Abstract 3366: Thrombin Fragment (TP508) Protects Myocardium in the Setting of Acute Ischemia-reperfusion Injury in Diabetic Pigs
OBJECTIVE: Myocardial ischemia-reperfusion injury (IR) occurs frequently in the setting of hyperglycemia. We investigated the potential efficacy of a novel thrombin fragment (TP508) on IR injury in a porcine type I diabetic model.
METHODS: Sixteen alloxan-induced diabetic male Yucatan pigs underwent 60 min of mid-left anterior descending (LAD) coronary artery occlusion followed by 120 min of reperfusion. Pigs received either placebo (DM control, n=8), or TP508 (DM TP508, n=8, as bolus of 1 mg/kg 50 min into ischemia followed by an infusion of 2.5 mg/kg/hr at the onset of reperfusion). Additionally, eight pigs were used as non-diabetic controls (ND). Myocardial function was monitored throughout the experiment. The area at risk and myocardial necrosis were determined TTC staining. Protein expression was assessed by immunoblot. Coronary microvascular relaxation was measured.

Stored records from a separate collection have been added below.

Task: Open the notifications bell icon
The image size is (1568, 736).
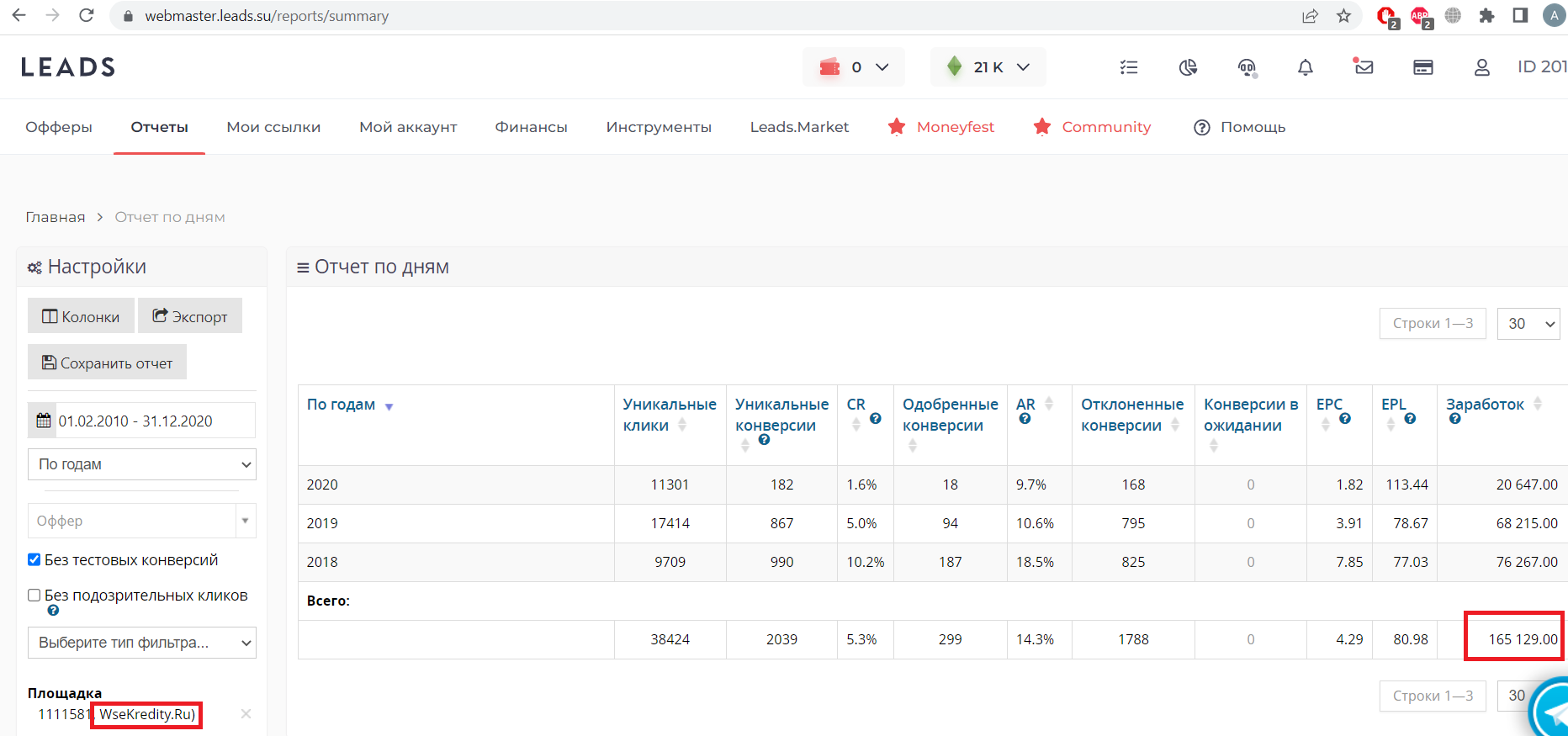Action: pyautogui.click(x=1305, y=67)
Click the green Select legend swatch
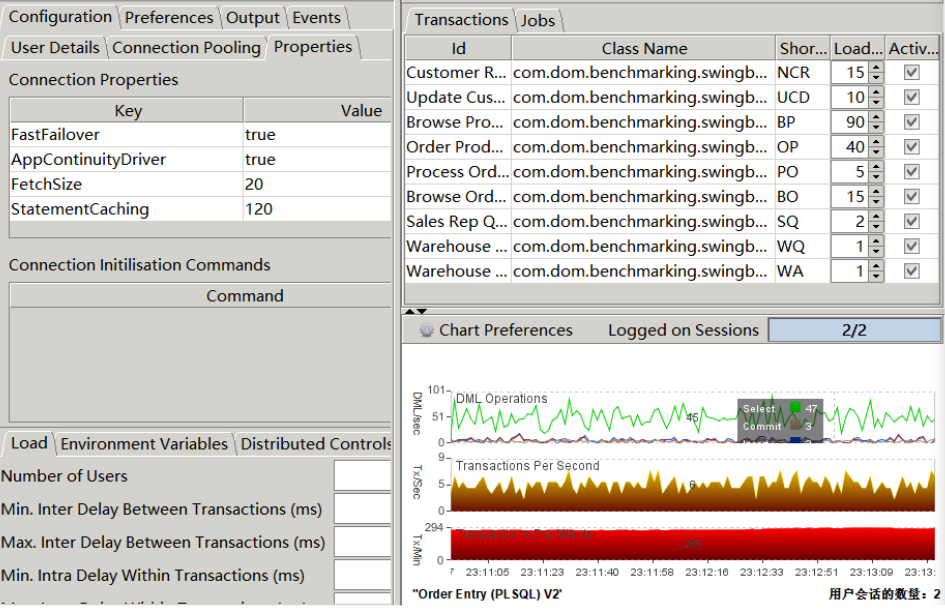Viewport: 945px width, 610px height. click(795, 408)
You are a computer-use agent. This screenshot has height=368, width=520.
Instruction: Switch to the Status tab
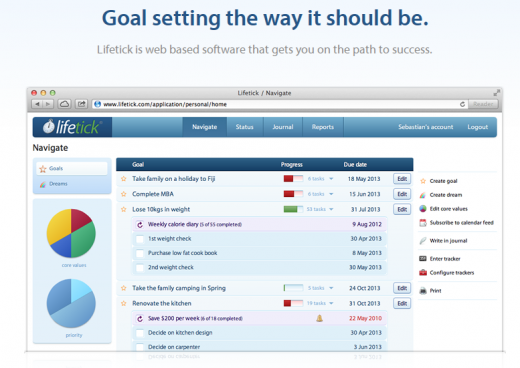pyautogui.click(x=245, y=127)
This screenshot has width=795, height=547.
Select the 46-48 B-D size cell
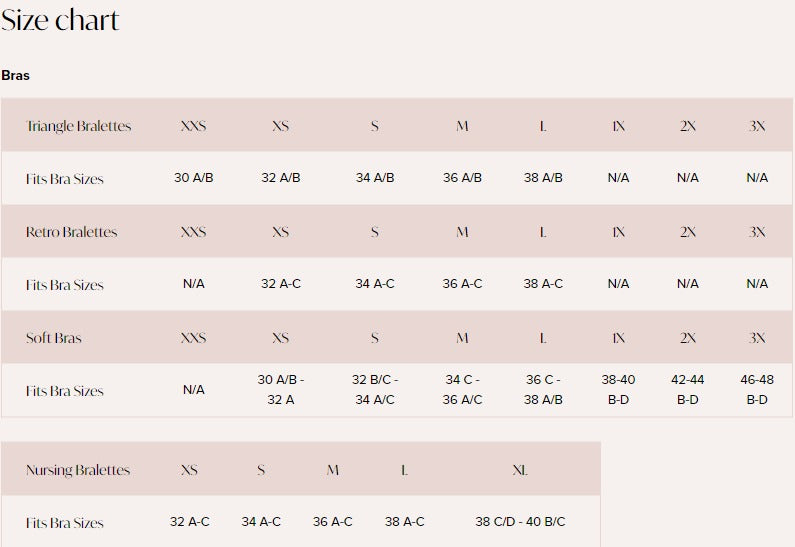point(757,390)
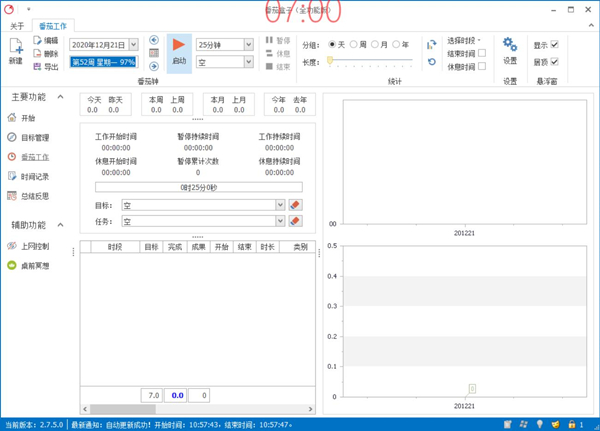Clear 任务 field using eraser icon

pyautogui.click(x=295, y=221)
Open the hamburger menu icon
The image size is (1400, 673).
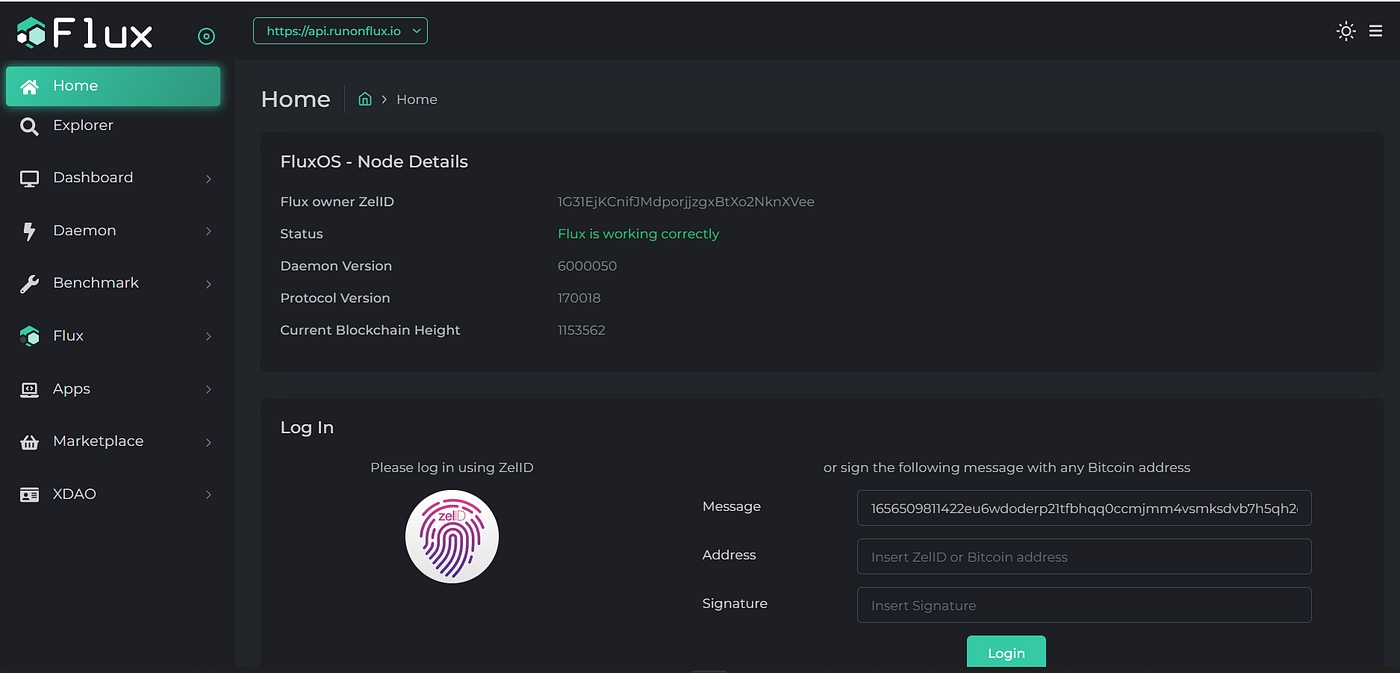(1376, 31)
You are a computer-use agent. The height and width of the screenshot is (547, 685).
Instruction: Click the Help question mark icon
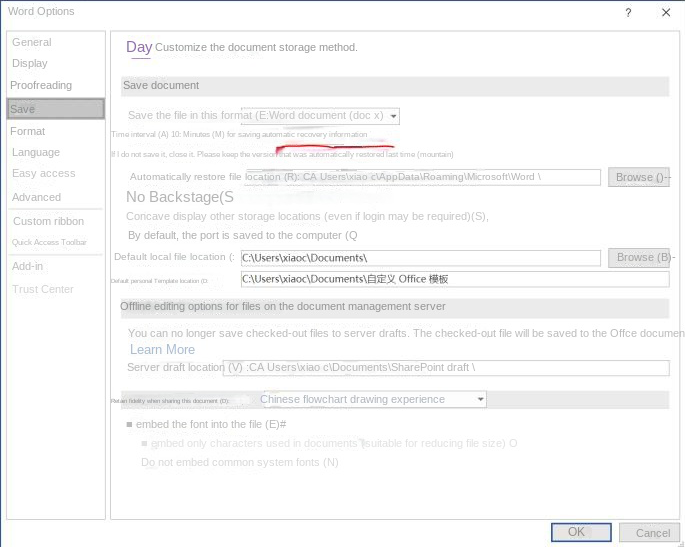pos(628,13)
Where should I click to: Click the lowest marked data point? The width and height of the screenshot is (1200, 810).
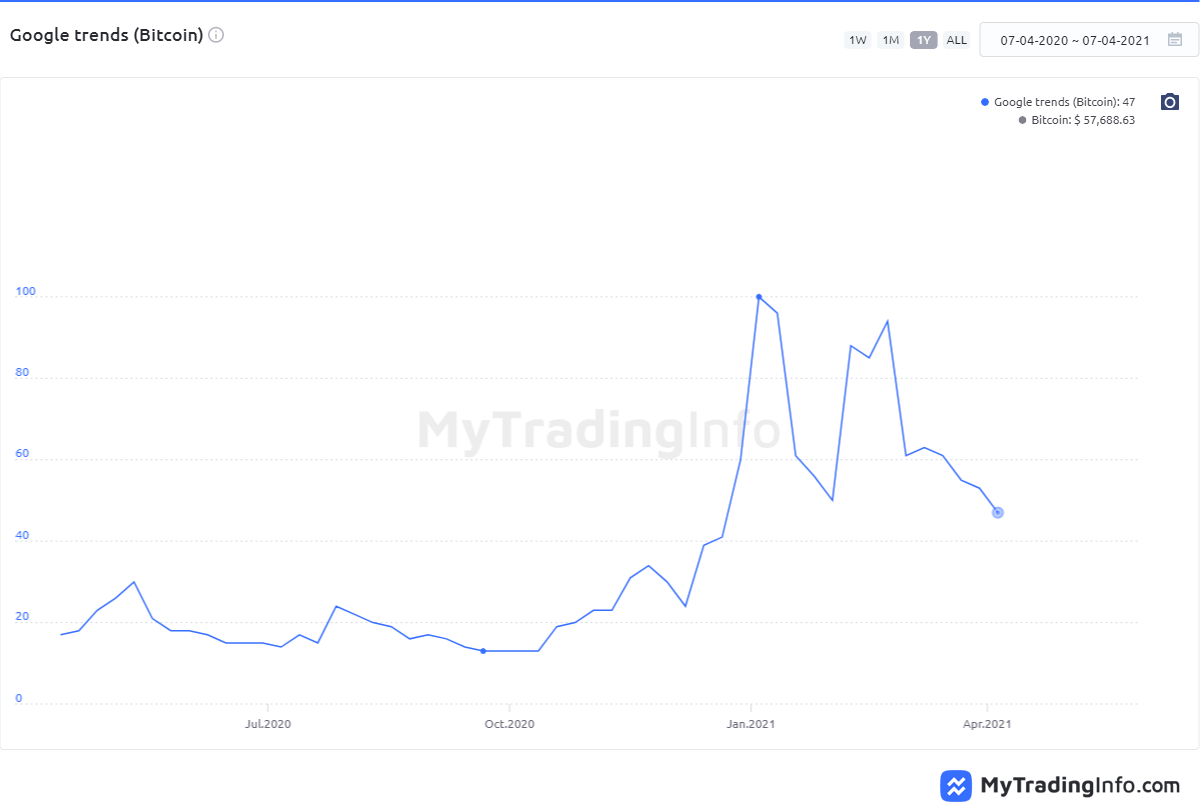click(483, 651)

RESULTS: Myocardial necrosis was lower in both diabetic groups vs. ND control group, and TP508-treatment further lowered myocardial necrosis by 75% vs. DM control group (p=0.04). Indices of global left ventricular (LV) function were lower in both diabetic groups vs. ND control (p<0.05), whereas regional function in the ischemic area was better in both diabetic groups (p=0.05). Endothelium-dependent coronary microvascular relaxation was greater in the TP508-treated group vs.DM and ND control groups (p=0.05), and was associated with greater expression of phospho-eNOS(Ser1177) (p=0.05). The expression of mTOR and phospho-p38 were higher, whereas the ratio of LC3B II/I was lower in the TP508-treated group vs. control groups (p=0.05). The expression phospho-PDK1(Ser241) and phospho-4E-BP1were higher in both diabetic groups vs. ND control group (p<0.05). The expression of GSK-3beta was higher in the DM control group vs. DM TP508 and ND control groups, whereas the expression of phospho-GSK-3beta(Ser9) was lower in both DM groups vs. ND control group (p<0.05). The expression of phospho-Akt(Thr308) trended to be higher in both DM groups vs. ND control (p=0.09).
CONCLUSIONS: This study demonstrates that TP508 may offer cardioprotection via attenuation of autophagy and induction of cell survival signaling following IR injury in the setting of diabetes and hyperglycemia.